The final report of the infected blood inquiry will be published on 20 May, almost six years after it started. Here is the background to the scandal the inquiry was set up to investigate.

What is the contaminated blood scandal?

From 1970 to the 1990s, people treated by the NHS in the UK were exposed to tainted blood through transfusions, including during complications in childbirth, or, in the case of haemophiliacs, given contaminated “factor VIII” blood products imported from the US. The inquiry has previously estimated that more than 30,000 people were infected with HIV, hepatitis C or – in the case of 1,250 haemophiliacs – both. Most hep C infections (26,800) were in transfusion recipients. Those infected with HIV included 380 children. An estimated 2,900 people had died as a result of infection by the end of 2019.

How did this happen?

People were infected through blood transfusions because donated blood was not screened for HIV until 1986 and not tested for Hepatitis C until 1991.

Blood products for haemophiliacs were imported from the US where people were paid to donate blood, which led to people at high risk of infection donating, such as drug addicts and prison inmates. Again, the blood was not screened. Donations were mixed together, which increased the chances that any virus would contaminate many batches of factor concentrate.

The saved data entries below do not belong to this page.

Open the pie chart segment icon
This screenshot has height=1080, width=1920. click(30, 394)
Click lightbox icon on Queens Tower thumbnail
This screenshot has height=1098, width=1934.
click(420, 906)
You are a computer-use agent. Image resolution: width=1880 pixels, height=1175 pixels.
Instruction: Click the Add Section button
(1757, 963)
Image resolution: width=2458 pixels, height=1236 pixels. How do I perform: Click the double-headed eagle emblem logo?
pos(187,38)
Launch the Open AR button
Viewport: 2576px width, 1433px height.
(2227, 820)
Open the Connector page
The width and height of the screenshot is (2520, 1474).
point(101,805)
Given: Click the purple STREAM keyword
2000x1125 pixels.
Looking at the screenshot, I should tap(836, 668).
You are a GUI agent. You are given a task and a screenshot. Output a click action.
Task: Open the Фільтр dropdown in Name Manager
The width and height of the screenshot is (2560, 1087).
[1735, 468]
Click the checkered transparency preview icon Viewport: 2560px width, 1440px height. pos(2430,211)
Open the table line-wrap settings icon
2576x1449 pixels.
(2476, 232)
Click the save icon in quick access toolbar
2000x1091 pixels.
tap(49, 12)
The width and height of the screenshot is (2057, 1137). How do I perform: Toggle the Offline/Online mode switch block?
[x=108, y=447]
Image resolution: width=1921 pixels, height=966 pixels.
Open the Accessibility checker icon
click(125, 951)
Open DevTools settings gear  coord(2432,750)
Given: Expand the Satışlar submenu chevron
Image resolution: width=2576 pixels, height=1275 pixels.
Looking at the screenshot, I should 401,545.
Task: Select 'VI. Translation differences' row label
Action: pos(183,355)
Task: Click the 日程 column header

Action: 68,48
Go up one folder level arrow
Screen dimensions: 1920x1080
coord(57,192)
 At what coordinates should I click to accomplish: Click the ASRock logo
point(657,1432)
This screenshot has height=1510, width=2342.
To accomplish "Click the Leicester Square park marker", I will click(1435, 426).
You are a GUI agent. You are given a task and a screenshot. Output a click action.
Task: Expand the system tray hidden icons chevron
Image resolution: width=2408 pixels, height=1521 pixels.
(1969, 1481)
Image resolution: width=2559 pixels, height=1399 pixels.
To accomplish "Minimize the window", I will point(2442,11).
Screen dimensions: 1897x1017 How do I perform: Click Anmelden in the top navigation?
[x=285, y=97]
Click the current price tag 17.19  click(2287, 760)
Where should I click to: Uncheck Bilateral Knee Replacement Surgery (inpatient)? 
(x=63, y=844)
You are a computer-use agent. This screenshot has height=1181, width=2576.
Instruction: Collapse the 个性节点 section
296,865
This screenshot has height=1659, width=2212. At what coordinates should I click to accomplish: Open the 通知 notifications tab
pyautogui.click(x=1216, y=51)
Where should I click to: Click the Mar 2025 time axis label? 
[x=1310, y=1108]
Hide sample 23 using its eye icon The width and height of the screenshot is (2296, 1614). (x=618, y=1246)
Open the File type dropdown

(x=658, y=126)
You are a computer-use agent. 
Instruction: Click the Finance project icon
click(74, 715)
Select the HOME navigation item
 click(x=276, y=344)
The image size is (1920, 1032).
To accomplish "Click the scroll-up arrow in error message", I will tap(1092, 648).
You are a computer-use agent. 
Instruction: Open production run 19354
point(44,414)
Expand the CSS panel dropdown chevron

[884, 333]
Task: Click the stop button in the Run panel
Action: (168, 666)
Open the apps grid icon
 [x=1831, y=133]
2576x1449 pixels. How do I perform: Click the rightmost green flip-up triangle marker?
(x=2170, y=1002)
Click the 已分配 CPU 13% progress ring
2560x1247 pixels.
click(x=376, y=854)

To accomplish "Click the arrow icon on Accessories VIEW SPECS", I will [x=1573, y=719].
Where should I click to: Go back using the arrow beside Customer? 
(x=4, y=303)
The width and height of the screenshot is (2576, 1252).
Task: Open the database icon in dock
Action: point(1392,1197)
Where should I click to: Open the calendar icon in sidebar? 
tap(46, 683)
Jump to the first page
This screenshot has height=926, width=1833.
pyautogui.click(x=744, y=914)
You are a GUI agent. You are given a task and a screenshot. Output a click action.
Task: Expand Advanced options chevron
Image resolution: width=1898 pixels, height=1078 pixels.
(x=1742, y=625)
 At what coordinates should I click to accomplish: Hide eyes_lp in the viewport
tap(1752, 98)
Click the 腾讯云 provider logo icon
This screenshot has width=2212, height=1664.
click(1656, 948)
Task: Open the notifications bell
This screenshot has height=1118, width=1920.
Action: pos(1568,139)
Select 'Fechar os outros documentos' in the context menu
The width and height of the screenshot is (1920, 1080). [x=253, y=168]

Were the authorities too slow to act?

There is plenty of evidence, much of it heard during the inquiry, that there were ample warnings about the dangers posed by the lack of screening and the importation of products from the US before action was taken to combat the risk.

In 1974, the World Health Organization (WHO) warned Britain not to import blood from countries with a high prevalence of hepatitis, such as the US. A warning of the risk of contracting HIV from blood products was issued in 1982 and the following year the Lancet and WHO said haemophiliacs should be told about the dangers.

There were also warnings communicated directly to the government, including a letter sent by Dr Spence Galbraith, of the Public Health Laboratory Service, to the Department of Health in 1983, which said: “I have reviewed the literature and come to the conclusion that all blood products made from blood donated in the US after 1978 should be withdrawn from use until the risk of Aids transmission by these products has been clarified.” The advice was never taken.

In an interim report, the inquiry chair, Sir Brian Langstaff, said “wrongs were done at individual, collective and systemic levels”.

Has anyone received compensation?

Before the inquiry began there had only been ex gratia payments made through several different schemes and trusts, the first of which was established in 1987. In 2017, the same year the inquiry was set up, they were replaced by new support schemes for each of the four home nations. In 2022, the government agreed to pay £100,000 each in interim compensation to people who were infected and bereaved partners registered under the support schemes after a recommendation made by Langstaff.

The following year, Langstaff said that parents and children who suffered bereavements as a result of the infected blood scandal should also receive £100,000 interim compensation payments. He also said that the compensation scheme, which would determine the total amount each person would ultimately receive, should be set up as soon as possible, rather than waiting for the inquiry’s final report. However, neither of those recommendations have been put in place, with the government maintaining it will consider them only after the final report is published, to the anger of campaigners.

Who gave evidence at the inquiry?

The inquiry heard moving testimony from infected and affected people as well as donors. Clinicians, civil servants and politicians also gave evidence, with the latter often irking the audience. John Major said those affected had “incredibly bad luck”, Ken Clarke called some of the questioning “pretty pointless”, while Rishi Sunak was heckled as he defended the failure to set up a compensation scheme, as directed by Langstaff. By contrast, Andy Burnham, the former health secretary, now mayor of Manchester, was applauded when he suggested there may be a case for charges of corporate manslaughter.